How to Marinate Ribs

A marinade is a wet mixture of herbs, oil and vinegar that is used to flavor vegetables or meat. Although most ingredients in a marinade don’t penetrate deep into the surface, the flavor adheres to the surface. There are hundreds of marinade recipes for ribs; however, these spicy and sweet versions are likely to bring out the best in short ribs, St. Louis style ribs and spare ribs.

Steakhouse Marinade

1 cup (0.2l) vegetable oil

1/2 cup (118ml) cider vinegar

3 tbsp. (35g) packed brown sugar

1 tbsp. (15ml) soy sauce

1 tbsp. (15ml) Worcestershire sauce

1 tbsp. (9.3g) garlic powder

1/2 tsp. (1.2g) onion powder

1/2 tsp. (3g) kosher salt

Asian-Inspired Marinade

1 cup (0.2l) honey

1/3 cup (79ml) soy sauce

3 tbsp. (45ml) sherry

2 tsp. (6.2g) garlic powder

1/2 tsp. (0.9g) crushed red pepper

Coffee-Molasses Marinade

1 cup (0.2l) strong coffee

1 cup red onion

1/2 cup (118ml) molasses

1/2 cup (118ml) red wine vinegar

1/4 cup (59ml) Dijon mustard

1 tbsp. (15ml) Worcestershire sauce

1/4 cup (59ml) soy sauce

1 tbsp. (15ml) hot sauce

2 tbsp. shallot

Steakhouse Rib Marinade
Defrost your ribs completely. Place them in the refrigerator two to four days before your plan to cook them. The amount of defrosting time is commensurate with the size of the rack.

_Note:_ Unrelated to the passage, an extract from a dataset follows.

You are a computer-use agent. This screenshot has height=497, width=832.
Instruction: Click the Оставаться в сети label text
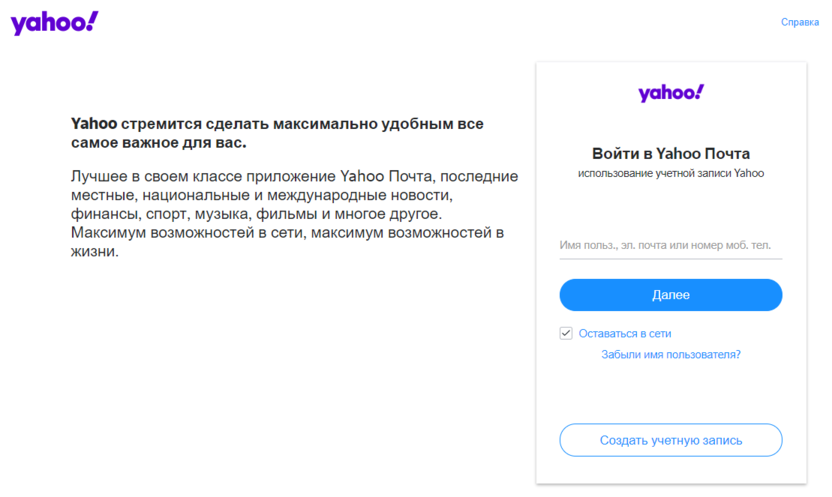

Turn the ribs on their front side. Slice the thin membrane at the back and pull it off to make it more tender and allow the marinade to penetrate a little further.

Mix your marinade one day in advance. Ideally, with a valuable piece of meat, like ribs, you want to marinate for one day to 12 hours. It takes salt 24 hours to penetrate the meat to one inch (2.5cm) deep.[1]
The rest of the ingredients are mainly used as a flavorful surface treatment.

Double your recipe if you have more than five lbs. of ribs.

Reserve leftover marinade to baste with during the cooking process.

Whisk together the vegetable oil, vinegar, brown sugar, soy sauce, Worcestershire, garlic powder, onion and salt in a large container. If you don’t have anything that is big enough to fit your rack, pour it into a very large plastic bag or cut the ribs in half and place them in two different containers.

Place the ribs in the marinade. Turn them over a few times. Stick the container in the fridge.

Baste the ribs every three hours with a basting brush. Use the liquid at the bottom of the bag or container. Turn the ribs instead, if the ribs aren’t submerged in the liquid.

Remove the ribs from the refrigerator one hour before they go into the oven or on the barbeque. Discard the remaining liquid after this point.

Bake for two hours at 300 degrees Fahrenheit (149 Celsius) wrapped in aluminum foil. Then continue cooking at 350 degrees Fahrenheit (177 Celsius) for 45 minutes uncovered.[2]

Asian Rib Marinade
Defrost your ribs completely. Peel off the membrane from the back of the ribs to help the marinade.

Mix the honey, soy sauce, sherry garlic powder and red pepper three to 12 hours before you cook your ribs. Heat them on medium heat on the stove to combine.

Remove the marinade from the burner. Allow it to cool completely.

Set your ribs in one or two containers, depending upon the size of the rack. This marinade recipe is for four lbs. of ribs.

Pour the cooled marinade over the ribs. Turn them and ensure they are completely coated. If the marinade doesn’t cover your rack, you will need to turn the ribs in the refrigerator every hour.

Remove the ribs from the refrigerator one hour before you cook them. Discard excess marinade. Lift the ribs from the container so that they can drip dry. Allowing the ribs to dry a little is especially important if you are grilling them uncovered, since the wet marinade will cause flare-ups.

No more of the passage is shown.